Some demonstrators lit fires outside and burned the IMF logo.
The Peronist administration of President Alberto Fernandez is in the process of restructuring existing debt with the IMF, which ignited opposition protests from residents who have been angered by the nation’s protracted economic downward spiral.
Police responded quickly to contain the dissenters, who burned garbage cans forced against the fence outside the congress and also wielded them as weapons against law enforcement officers.
Similarities exist between the March 10 incident and the December 2017 demonstrations against the National Congress over pension reforms, which was another publicly contested maneuver to reduce debt by former President Mauricio Macri.
In 2018, the IMF financed the largest loan in the institution’s history for the perpetually indebted nation under the stewardship of Macri, amounting to $57 billion.
Vice President Cristina Kirchner posted a video early on March 11 to her Twitter account, showing the damage done to her office.
“The images you are seeing now are those of my office after the stones. … Paradoxically, it was my office that they attacked, the office of the one who stood up to the vulture funds, who kept the International Monetary Fund out of the country,” Kirchner said in the narration.

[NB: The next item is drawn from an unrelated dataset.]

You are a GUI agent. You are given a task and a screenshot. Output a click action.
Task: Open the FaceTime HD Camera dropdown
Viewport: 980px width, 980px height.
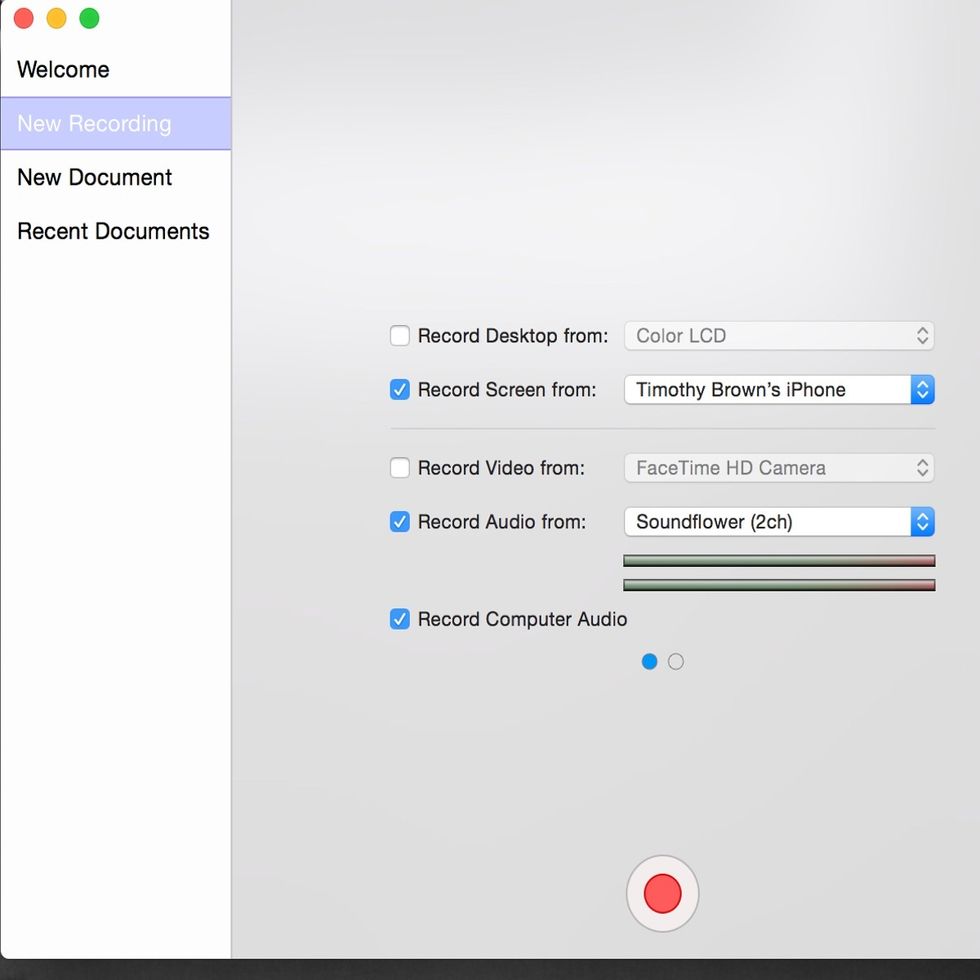point(778,468)
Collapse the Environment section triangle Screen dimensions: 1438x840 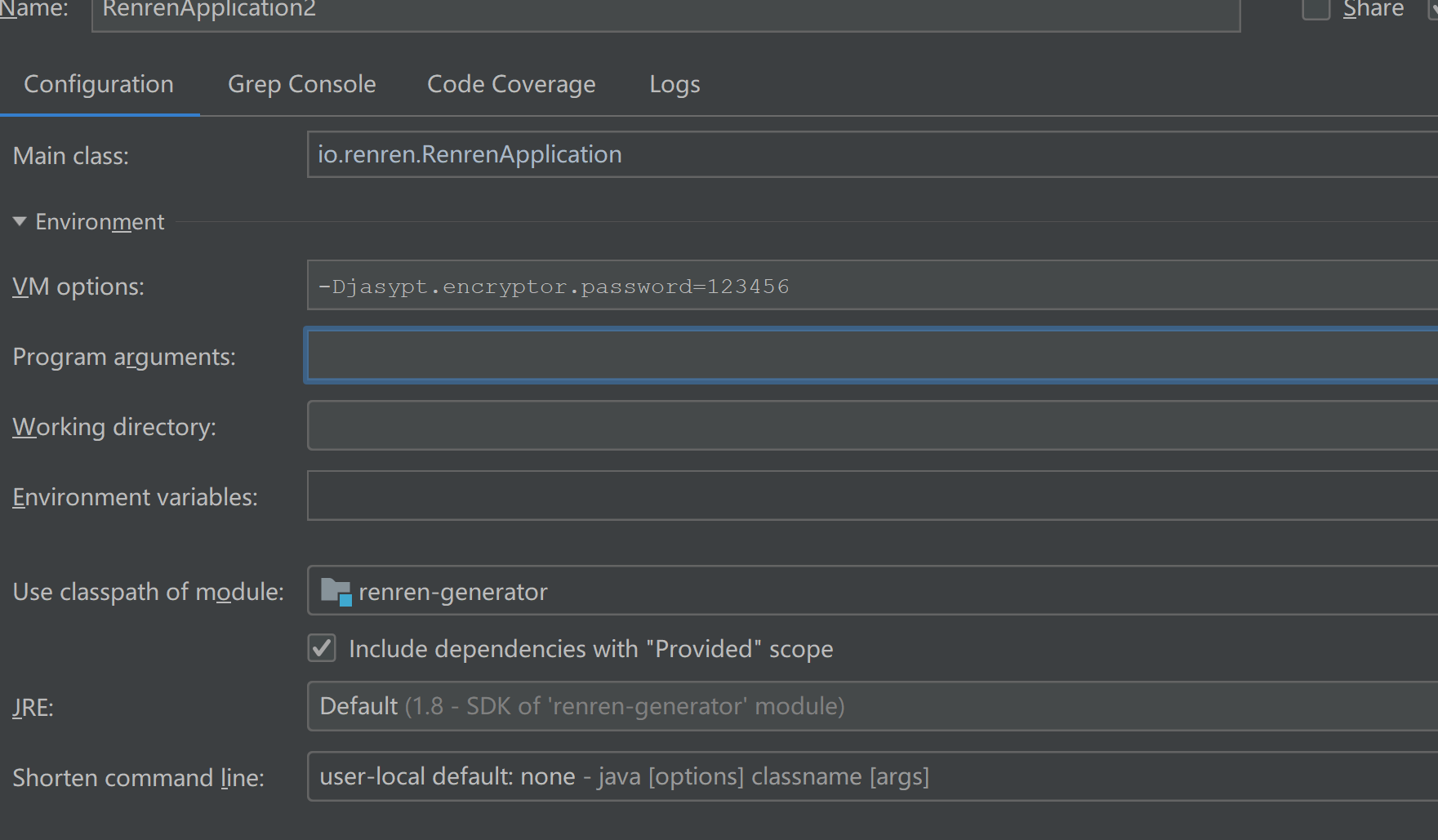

Kirchner said that during the assault on congress, a “massive political mobilization” was taking place against the new IMF deal. She also said the demonstration outside occupied the entire plaza in front of the National Congress and Avenida de Mayo to July 9 Avenue.
Maximo Kirchner, son of the current vice president, and 40 other legislators didn’t vote in favor of the new IMF agreement, which will grant an additional loan to pay down the existing, unprecedented $57 billion deal from 2018.
A segment of the 15-page document the opposition parties submitted to the chamber of deputies reads, “The application of the policies of this agreement [with the IMF] not only will not solve any of the structural problems of the Argentine bi-monetary economy, they will aggravate them.”
Yet despite official and public resistance, congress garnered enough votes to pass the new debt measure on March 11.
Even the IMF recognized the folly in its 2018 mega-loan in a December 2021 internal evaluation that criticized the agreement and terms.
“The program ended up with a pro-cyclical policy stance, arguably worsening capital flight rather than boosting confidence,” the report noted.
Borrowing money from the organization to cover money management issues has been a go-to move for Argentine governments since 1958. Despite the granting of massive resources to different administrations over the span of decades, inflation trends persist.
More recently, the augmented rates have climbed drastically since 2015, while the cost of living in Argentina has risen 50 percent over the past year alone.
Distorted price subsidies meant to camouflage the true damage done by inflation were removed in 2016, causing the rate to jump back up to 40 percent, which was the highest since 2003.
Last week was the second time in two months Fernandez’s government met with IMF officials to discuss an extension on the debt inherited from the former administration.
Cost of living increases combined with the complications of economic recovery from the pandemic left Argentines enraged, sparking 2,474 social protests against the socialist government last year.
In 2021, four in 10 Argentines were living in poverty.